Für historisch interessierte Besucher, die sich genauer über Okinawa während des Zweiten Weltkriegs informieren wollen, lohnt sich ein Besuch des Peace Memorial Parks und des Himeyuri-Monuments.

Im Peace Memorial Museum

Möchte man sich allgemein über Kultur und Geschichte der Ryūkyū-Inseln informieren, bietet sich das Okinawa Prefectural Museum an in Naha an. Das im gleichen Gebäude untergebrachte Kunstmuseum birgt eine Sammlung okinawaischer Kunst aus der Zeitform und nach dem Krieg.
Auf unterhaltsame und zugleich lehrreiche Weise kann man die Inseln auch in den Themenparks „Okinawa-World“ (Incl. Gyokusendō-Tropfsteinhöhle) und „Ryūkyū-mura“ kennenlernen. Angefangen von Musik und Tanz über die Eßkultur, traditionelle Architektur und Handwerk bis hin zu den heimischen Habu-Schlangen kann man hier allerhand Wissenswertes erfahren.
Nach einer ausgiebigen Betrachtung der Geschichte möchte man natürlich auch am Leben auf den Inseln heute teilnehmen, sehen, was für Erfahrungen den Besucher erwarten. In Naha ist die kokusai-dōri 国際通り(„Internationale Straße“) der sicher größte Magnet für jeden Besucher. Hier findet man eine Vielzahl an Restaurants, Bars und selbstverständlich auch Geschäfte für alles, was den Touristen reizen könnte: Ob nun originelle T-Shirts, eine Okinawa-Sanshin, Keramik (vor allem in der nahegelegenen Tsuboya-yachimun-dōri 壺屋やちむん通り), kulinarische Spezialitäten oder einfach ein typisches Mitbringsel. Auch wenn man zugegebenermaßen manche dieser Erzeugnisse in anderen, weniger zentral gelegenen Gegenden vielleicht preisgünstiger erstehen kann, ist ein Spaziergang entlang der kokusai-dōri und der umliegenden Straßen immer wieder interessant und lohnenswert.

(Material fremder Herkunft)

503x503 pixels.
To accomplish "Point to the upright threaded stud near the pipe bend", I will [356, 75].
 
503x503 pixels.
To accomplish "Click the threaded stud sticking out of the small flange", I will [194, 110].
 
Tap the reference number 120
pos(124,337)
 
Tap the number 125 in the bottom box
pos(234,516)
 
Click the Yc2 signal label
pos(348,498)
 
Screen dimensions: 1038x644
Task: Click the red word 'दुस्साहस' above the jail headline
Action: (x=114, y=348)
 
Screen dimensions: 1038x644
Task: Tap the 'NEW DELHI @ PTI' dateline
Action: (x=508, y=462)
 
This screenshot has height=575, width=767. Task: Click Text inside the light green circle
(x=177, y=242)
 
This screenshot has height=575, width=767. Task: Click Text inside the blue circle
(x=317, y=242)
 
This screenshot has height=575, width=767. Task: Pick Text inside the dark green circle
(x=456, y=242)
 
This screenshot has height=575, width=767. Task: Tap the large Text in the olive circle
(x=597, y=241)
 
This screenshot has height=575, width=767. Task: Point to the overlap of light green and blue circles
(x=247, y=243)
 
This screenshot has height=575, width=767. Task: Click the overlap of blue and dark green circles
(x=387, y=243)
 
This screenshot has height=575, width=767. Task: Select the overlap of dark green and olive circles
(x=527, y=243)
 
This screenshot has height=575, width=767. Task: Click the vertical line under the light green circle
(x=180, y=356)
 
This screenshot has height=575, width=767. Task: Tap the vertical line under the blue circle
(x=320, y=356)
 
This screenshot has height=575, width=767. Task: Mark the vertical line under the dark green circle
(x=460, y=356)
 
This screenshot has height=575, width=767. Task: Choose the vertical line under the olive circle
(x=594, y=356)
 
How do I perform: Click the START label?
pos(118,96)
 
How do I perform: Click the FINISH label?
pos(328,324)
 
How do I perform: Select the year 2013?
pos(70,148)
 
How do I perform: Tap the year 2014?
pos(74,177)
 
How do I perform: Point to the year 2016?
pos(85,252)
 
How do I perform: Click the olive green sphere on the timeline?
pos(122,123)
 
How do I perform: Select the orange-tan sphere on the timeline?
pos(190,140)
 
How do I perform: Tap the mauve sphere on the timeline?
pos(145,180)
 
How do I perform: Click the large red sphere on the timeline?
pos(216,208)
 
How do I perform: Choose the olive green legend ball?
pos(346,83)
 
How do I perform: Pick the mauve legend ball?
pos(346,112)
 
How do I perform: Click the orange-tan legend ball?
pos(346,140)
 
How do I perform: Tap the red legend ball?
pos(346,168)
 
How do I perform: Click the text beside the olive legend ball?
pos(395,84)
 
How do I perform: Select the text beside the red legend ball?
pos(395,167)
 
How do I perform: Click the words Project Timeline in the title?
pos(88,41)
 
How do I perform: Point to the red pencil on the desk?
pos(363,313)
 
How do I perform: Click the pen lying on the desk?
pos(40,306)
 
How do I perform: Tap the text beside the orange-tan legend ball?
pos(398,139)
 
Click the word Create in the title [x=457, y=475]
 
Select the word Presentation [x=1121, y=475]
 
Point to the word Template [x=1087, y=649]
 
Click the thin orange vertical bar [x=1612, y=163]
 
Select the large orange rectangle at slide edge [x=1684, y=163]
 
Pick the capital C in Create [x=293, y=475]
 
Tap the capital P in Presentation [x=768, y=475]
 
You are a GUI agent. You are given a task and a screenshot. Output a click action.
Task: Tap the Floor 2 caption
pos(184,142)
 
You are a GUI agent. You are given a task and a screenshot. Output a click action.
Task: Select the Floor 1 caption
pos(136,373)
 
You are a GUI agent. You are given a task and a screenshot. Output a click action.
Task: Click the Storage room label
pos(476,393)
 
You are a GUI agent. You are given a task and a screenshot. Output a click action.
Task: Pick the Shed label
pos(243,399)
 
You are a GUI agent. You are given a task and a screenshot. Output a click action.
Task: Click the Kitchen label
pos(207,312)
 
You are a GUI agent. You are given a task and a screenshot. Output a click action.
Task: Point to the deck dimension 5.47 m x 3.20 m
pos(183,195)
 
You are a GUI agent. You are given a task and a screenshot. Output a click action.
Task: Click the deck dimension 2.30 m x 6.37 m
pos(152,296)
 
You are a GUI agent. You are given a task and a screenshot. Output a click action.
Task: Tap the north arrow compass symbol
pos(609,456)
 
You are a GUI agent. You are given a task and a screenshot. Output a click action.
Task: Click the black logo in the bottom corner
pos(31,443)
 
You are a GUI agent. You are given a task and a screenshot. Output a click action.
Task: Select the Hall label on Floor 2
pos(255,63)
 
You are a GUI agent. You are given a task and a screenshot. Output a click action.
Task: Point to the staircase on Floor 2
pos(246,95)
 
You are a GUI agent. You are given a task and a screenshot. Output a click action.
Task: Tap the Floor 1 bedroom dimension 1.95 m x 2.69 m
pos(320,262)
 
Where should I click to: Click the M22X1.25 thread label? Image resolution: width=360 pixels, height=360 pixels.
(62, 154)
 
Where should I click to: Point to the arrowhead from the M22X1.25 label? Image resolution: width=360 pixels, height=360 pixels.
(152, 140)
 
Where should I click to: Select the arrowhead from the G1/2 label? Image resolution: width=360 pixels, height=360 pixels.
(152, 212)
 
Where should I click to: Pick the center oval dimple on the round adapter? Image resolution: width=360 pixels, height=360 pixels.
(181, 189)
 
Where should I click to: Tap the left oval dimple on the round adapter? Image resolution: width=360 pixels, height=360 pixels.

Ein kaum zu übersehendes Restaurant in Naha Großes Tauziehfestival in Naha

Leider muß man feststellen, daß vor allem der Süden der Insel sehr zugebaut ist, erst bei einem Ausflug in die weiter nördlich gelegenen Regionen entfaltet sich dem Besucher der Reiz der Subtropen, sowie eine Anzahl weiterer Sehenswürdigkeiten.
Im zentralen Teil steht das Okinawa Churaumi-Aquarium 沖縄美ら海水族館, eine atemberaubende Aquariumsanlage, in deren gigantischen Becken selbst Riesen wie Mantarochen oder mehrere Walhaie ihre Kreise ziehen. Darüber hinaus ist das „Schönes-Meer-Aquarium“ (so die Übersetzung) sehr lehrreich, wenn man Genaueres über die umliegenden Meere erfahren möchte.
Noch weiter im Norden Okinawas liegt das Dorf Ōgimi, welches für seinen hohen Anteil an Über-Einhundertjährigen Einwohnern bekannt geworden ist. Kulinarisch interessierte Besucher, die die Geheimnisse der Langlebigkeit ein klein wenig kennenlernen wollen, werden bei einem Besuch im Restaurant „Emi no mise“ bei einem „Menü für ein Langes Leben“ auf ihre Kosten kommen, eine möglichst frühe Reservierung vorausgesetzt.

Weitere Ausflugsziele stellen die umliegenden Inselchen dar, z.B. Kerama mit der Möglichkeit zur Walbeobachtung oder die Insel Kume, die als ein besonderes Schmuckstück gilt.